> Task requirements:
• A. Using the article on the Black Reign EP, explain in one to three sentences why the EP holds songs recorded across several years, from 2011 to 2018.
• B. Carry on the article about the Black Reign EP from the point where it ends.

EP by Avenged Sevenfold
- Released: September 21, 2018
- Recorded: April 2011; August 2012; November 2015; March 2018;
- Genre: Heavy metal
- Length: 21:14
- Label: Warner Bros.
- Producers: Mike Elizondo; Avenged Sevenfold; Joe Barresi;

Avenged Sevenfold chronology
| Live at the Grammy Museum (2017) | Black Reign (2018) | Life Is But a Dream... (2023) |

Singles from Black Reign
- "Mad Hatter" Released: September 17, 2018;

= Black Reign (EP) =

Black Reign is the second EP by American heavy metal band Avenged Sevenfold, released on September 21, 2018, through Warner Bros. Records. It is a compilation of all their original songs created for the Call of Duty: Black Ops series from 2011 to 2018.

== Background ==
In September 2018 it was announced the band would release all previous non-album collaborations with the Call of Duty: Black Ops video game series in one collected EP, including a brand new single made specifically for Black Ops 4 as well as "Jade Helm", which was previously only available in-game on Black Ops III.

On September 23, 2018, M. Shadows took to Avenged Sevenfold's Reddit to address the criticism regarding the mixing of "Mad Hatter". He subsequently published a second version to download for free and explained that the song would be replaced on all radio stations and streaming websites.

After the release of this EP, M. Shadows was featured as a playable character in Black Ops 4's "Blackout" gamemode.

> Dataset section:
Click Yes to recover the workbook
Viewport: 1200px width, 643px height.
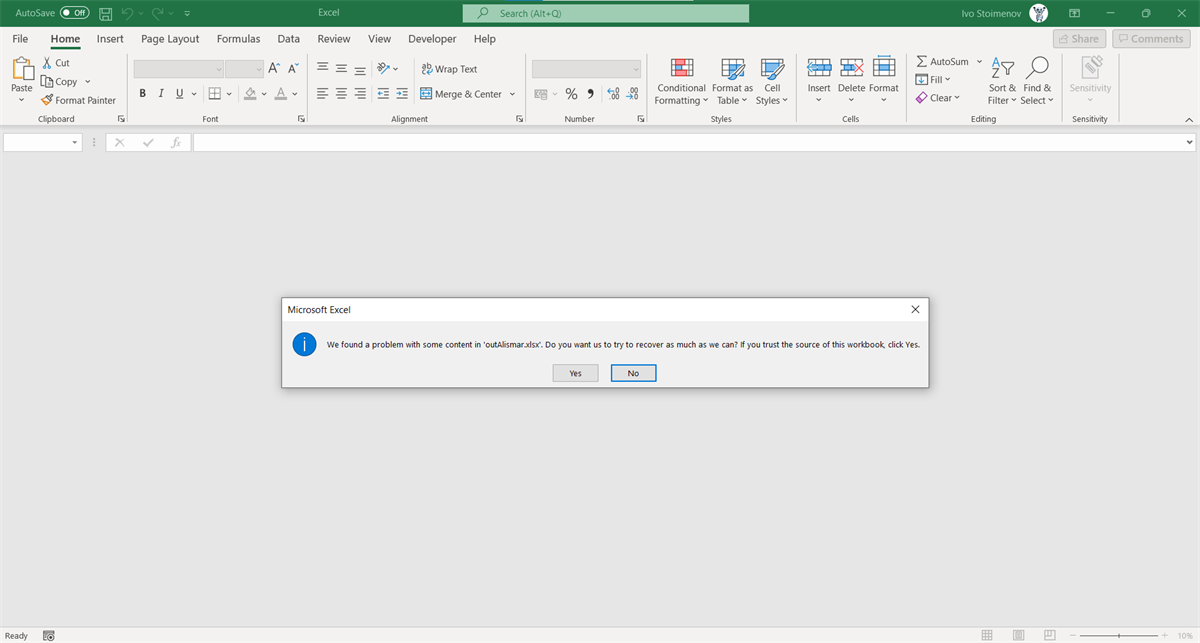[575, 372]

> Results for each task:
• A. Black Reign is a compilation of all the original songs Avenged Sevenfold created for the Call of Duty: Black Ops series between 2011 and 2018. It gathers the band's earlier non-album collaborations with the series, including "Jade Helm," and adds a new single made for Black Ops 4.

• B.
==Musical style==
M. Shadows spoke to Kerrang! about the EP saying "We felt that we should go for something bigger, darker and more cerebral" referring to the brand new song "Mad Hatter". He continued "We have a very deep relationship with the team at Treyarch. We're proud to be part of the family and extremely excited for people to enjoy this next chapter and our contribution to it."

==Track listing==

| No. | Title | Created for | Length |
|---|---|---|---|
| 1. | "Mad Hatter" | Call of Duty: Black Ops 4 (2018) | 5:03 |
| 2. | "Carry On" | Call of Duty: Black Ops II (2012) | 4:15 |
| 3. | "Not Ready to Die" (from Call of the Dead) | Call of Duty: Black Ops (2010) | 7:05 |
| 4. | "Jade Helm" (instrumental) | Call of Duty: Black Ops III (2015) | 4:51 |
| Total length: |  |  | 21:14 |

== Personnel ==
All credits adapted from Tidal.

Avenged Sevenfold
- M. Shadows – lead vocals
- Synyster Gates – lead guitar, backing vocals
- Zacky Vengeance – rhythm guitar, backing vocals
- Johnny Christ – bass, backing vocals
- Brooks Wackerman – drums on "Mad Hatter" and "Jade Helm"
- Arin Ilejay – drums on "Carry On" and "Not Ready to Die"

Production
- Joe Barresi - production, recording, engineering (track 1)
- Yosimar Gomez - assistant engineering (track 1)
- Andy Wallace - mixing (track 1)
- Brian Montgomery - Pro Tools (track 1)
- Mike Elizondo — production (track 3)
- Adam Hawkins — mixing (track 3)
- Ted Jensen — mastering (track 3)
- Nick Fainburg - mixing, mastering (track 4)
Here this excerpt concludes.